Il sistema pensionistico, che consente di conseguire un reddito a coloro che hanno concluso la loro vita lavorativa o sono impossibilitati a svolgerla, è istituto di grande importanza che viene incontro ad una primaria esigenza. Il sistema pensionistico ha quindi avuto grande sviluppo, diversificando le tipologie e i relativi caratteri.

Il sistema pensionistico non garantisce soltanto i lavoratori ma anche chi non può svolgere attività lavorativa anche per motivi sopravvenuti; a tali soggetti può essere riconosciuta la diversa pensione di invalidità, da non confondere con l’assegno di accompagnamento che viene riconosciuto ai soggetti bisognosi indipendentemente dallo svolgimento dell’attività lavorativa.

Evoluzione del sistema pensionistico

Il sistema pensionistico si basa essenzialmente su tre tipologie: pensione di vecchiaia al raggiungimento dell’età pensionabile, di anzianità a seguito del versamento di un certo numero di contributi previdenziali e di invalidità in caso di impossibilità a svolgere l’attività lavorativa.

Tuttavia, soprattutto a seguito dell’innalzamento dell’aspettativa di vita che ha portato ad una situazione di squilibrio tra forza lavoro e pensionati, si sono rese necessari alcuni sostanziali correttivi al sistema.

La prima radicale modifica del sistema pensionistico è intervenuta nel 1995 con la legge Dini che ha sostituito il previgente sistema retributivo con quello contributivo, attualmente in vigore.

Mentre il sistema retributivo calcola l’importo della pensione basandosi sulle ultime retribuzioni percepite durante la vita lavorativa, il sistema contributivo si basa sui contributi effettivamente versati durante tutta la carriera lavorativa. In questo modo, nel primo caso venivano garantite pensioni più alte, divenute però insostenibili per i conti pubblici, così si è optato per il sistema contributivo, dove l’importo della pensione dipende dai versamenti accumulati.

Tenuto conto della differenza tra il sistema retributivo, più vantaggioso per il pensionato, e il sistema contributivo, più penalizzante, per chi aveva versato contributi prima del 1/01/1996 viene prevista l’applicazione di un sistema misto che combina i due sistemi secondo parametri variabili a seconda della categoria lavorativa.

La modifica però è risultata insufficiente e, di conseguenza, nel 2011 è intervenuta la legge Fornero che ha innalzato i requisiti sia dell’età anagrafica che delle annualità contributive complessive necessarie al pensionamento.

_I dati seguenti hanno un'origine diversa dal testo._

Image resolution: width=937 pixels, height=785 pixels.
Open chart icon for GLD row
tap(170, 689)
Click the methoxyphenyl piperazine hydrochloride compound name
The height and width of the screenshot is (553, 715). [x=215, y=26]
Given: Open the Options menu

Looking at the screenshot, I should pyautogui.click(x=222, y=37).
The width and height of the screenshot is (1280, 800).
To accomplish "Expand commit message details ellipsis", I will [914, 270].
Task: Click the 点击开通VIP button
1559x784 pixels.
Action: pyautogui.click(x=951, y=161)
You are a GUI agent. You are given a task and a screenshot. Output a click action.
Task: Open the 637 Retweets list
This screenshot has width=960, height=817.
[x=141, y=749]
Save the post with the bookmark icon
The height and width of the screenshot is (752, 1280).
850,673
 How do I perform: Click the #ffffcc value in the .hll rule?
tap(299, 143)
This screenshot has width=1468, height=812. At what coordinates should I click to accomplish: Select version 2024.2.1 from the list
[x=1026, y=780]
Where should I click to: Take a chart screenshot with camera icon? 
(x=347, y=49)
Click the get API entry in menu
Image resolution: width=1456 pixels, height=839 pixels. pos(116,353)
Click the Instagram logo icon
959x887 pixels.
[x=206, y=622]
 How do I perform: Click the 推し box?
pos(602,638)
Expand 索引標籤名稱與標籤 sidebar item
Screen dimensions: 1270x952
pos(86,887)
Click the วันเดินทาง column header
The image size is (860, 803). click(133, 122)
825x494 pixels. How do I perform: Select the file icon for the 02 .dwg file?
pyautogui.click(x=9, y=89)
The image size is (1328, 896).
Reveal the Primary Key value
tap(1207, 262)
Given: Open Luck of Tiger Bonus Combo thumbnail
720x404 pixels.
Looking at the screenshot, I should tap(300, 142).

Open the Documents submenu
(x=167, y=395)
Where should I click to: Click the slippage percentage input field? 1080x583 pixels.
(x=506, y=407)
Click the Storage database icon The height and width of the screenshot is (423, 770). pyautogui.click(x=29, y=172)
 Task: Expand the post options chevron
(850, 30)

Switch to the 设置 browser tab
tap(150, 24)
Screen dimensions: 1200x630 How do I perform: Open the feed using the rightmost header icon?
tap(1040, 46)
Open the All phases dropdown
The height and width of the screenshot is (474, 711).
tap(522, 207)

Tali riforme però, al fine di alleggerire l’onere in capo allo Stato, sono risultate molto gravose per i beneficiari in quanto ritardavano l’età pensionabile. Pertanto, dal 2020 sono stati introdotti dei correttivi che hanno trasformato la pensione di anzianità nella diversa pensione anticipata, la quale prende in considerazione sia il requisito dell’età pensionabile che quello dei versamenti contributivi.

Principali tipologie di pensioni

Ogni tipologia di pensione presenta le sue peculiarità e alcune problematiche, per questo è importante conoscere le differenze e i requisiti necessari per accedervi, per avere le corrette aspettative e adottare eventualmente le cautele necessarie

Pensione di Vecchiaia

La forma principale di pensione rimane la pensione di vecchiaia, consistente nell’assegno previdenziale erogato al raggiungimento di un’età stabilita dalla legge, previa maturazione di un minimo di contributi versati (di norma 20 anni).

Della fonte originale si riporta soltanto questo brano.